A clean PDF of the most recent version of the essay should be uploaded after this introduction.

4. Project Two – How Am I Connected?

In the space provided for the second project, students will upload the most recent and revised version of the essay as well as an introduction to that essay.

For the introduction to Project two, write about how you used skills associated with Rhetorical Knowledge to consider, draft, and revise the Connection Essay. But more than listing steps associated with Rhetorical Knowledge, discuss how using different subset skills helped to produce the final project.

In other words, tell readers about the purpose of the essay and how well you feel your essay fulfilled that purpose. Explain how you took readers into consideration while writing. Identify places in the essay where you had to revise or restate things for an unknown audience. Discuss how writing a narrative and telling a story impacted what you shared and/or how you shared it. Describe how readers know you are writing a narrative and not any other kind of essay – informative, descriptive, and/or persuasive essay, for instance.

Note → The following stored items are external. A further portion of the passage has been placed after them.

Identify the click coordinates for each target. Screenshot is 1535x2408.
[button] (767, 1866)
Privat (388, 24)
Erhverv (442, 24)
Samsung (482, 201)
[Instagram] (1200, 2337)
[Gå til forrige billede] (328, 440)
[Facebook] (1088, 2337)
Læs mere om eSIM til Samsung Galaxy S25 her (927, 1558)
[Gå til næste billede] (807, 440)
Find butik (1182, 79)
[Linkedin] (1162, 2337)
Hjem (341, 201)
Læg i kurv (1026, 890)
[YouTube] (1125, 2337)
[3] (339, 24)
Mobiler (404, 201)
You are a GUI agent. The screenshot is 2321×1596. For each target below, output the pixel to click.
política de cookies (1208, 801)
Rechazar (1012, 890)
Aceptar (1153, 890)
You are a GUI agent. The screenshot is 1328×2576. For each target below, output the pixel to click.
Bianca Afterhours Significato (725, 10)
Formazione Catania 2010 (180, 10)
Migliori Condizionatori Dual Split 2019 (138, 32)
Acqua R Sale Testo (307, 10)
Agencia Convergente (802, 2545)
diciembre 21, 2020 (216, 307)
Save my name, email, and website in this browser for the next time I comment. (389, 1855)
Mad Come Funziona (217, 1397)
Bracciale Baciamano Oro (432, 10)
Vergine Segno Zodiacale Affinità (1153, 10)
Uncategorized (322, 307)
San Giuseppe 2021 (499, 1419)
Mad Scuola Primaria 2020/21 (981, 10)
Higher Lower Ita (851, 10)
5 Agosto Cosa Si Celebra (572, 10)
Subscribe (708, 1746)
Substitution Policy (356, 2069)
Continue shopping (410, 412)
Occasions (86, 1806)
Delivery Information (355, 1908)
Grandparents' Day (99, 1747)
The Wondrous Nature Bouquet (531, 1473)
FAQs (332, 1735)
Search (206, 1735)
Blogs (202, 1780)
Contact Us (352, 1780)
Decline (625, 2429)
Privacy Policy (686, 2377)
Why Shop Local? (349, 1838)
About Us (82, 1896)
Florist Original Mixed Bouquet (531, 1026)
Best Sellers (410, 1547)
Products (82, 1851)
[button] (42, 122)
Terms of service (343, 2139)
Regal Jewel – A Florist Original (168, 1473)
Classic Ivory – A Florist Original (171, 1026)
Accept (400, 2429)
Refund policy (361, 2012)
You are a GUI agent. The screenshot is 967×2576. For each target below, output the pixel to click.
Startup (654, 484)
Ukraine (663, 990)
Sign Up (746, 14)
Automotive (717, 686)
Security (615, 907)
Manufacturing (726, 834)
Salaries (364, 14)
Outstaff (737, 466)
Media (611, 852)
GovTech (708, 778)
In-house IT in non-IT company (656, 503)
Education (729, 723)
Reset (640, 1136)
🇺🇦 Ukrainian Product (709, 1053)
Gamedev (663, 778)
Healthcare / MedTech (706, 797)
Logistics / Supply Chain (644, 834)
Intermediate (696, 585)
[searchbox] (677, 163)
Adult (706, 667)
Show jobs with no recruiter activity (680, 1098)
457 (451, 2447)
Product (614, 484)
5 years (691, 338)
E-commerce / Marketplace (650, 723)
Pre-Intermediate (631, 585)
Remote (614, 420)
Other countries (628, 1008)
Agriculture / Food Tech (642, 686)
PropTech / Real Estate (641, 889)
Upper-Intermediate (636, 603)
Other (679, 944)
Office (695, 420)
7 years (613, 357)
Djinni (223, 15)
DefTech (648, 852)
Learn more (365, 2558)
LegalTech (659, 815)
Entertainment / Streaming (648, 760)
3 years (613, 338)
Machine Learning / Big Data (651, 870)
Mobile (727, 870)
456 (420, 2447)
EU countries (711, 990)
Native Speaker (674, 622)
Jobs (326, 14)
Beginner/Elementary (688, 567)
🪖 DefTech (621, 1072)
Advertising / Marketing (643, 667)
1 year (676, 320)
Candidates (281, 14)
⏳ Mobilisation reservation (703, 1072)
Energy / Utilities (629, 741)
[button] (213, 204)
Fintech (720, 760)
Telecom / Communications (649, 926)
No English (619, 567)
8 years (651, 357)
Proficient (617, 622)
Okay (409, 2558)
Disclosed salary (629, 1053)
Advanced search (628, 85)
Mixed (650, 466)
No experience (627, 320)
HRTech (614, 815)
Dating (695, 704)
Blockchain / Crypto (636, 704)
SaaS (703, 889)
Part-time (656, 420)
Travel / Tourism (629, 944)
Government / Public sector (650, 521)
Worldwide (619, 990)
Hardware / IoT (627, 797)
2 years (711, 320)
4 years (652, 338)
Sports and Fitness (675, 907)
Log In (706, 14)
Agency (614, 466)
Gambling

A clean PDF of the most recent version of the essay should be uploaded after this introduction.

5. Habits of Mind

According to the WPA, “habits of mind refers to ways of approaching learning that are both intellectual and practical and that will support students’ success in a variety of fields and disciplines” (Framework for Success). In this section of the portfolio, you will discuss what each of these habits means to you as well share instances of where and how you used these ways of approaching learning.

6. Final Reflection

You will conclude with a letter to your instructor that offers a critical self-assessment of the work included in the portfolio and you experiences as a writer in the class. Your goal is to examine and reflect on your work in the course and to discuss how you see yourself as a writer and thinker, now, at the end of the course. 

Even though you are writing a letter, the writing should be polished and focused, with claims supported by specific evidence and discussion. The letter should also be at least 500 words. Your final reflective letter should take the following into account, but not in sum and not necessarily in this order:

  1. The significance of the individual touches you have added to the portfolio.
  2. What you know understand about effective writing – how it is achieved and what in your portfolio demonstrates this effectiveness. (Refer to something in one of the essays included in the portfolio.)
  3. What you now understand about critical thinking and writing that work in this portfolio might not reveal. In other words, maybe you understand the point more than the essays reveal.
  4. What the portfolio does reveal about you as a critical thinker and writer. In other words, how do your essays paint you as a critical thinker and writer right now?
  5. What two Habits of Mind you found most useful and why. How will these skills help you in other classes? Outside of class?
  6. Where do you need to improve? Discuss the challenges that you continue to face and the steps you have taken to improve in these areas?
  7. And finally, conclude the letter with a discussion about the extent to which you were actively engaged in the course. How much time and effort did you put into the course? Does your writing reflect that effort? What would you do differently?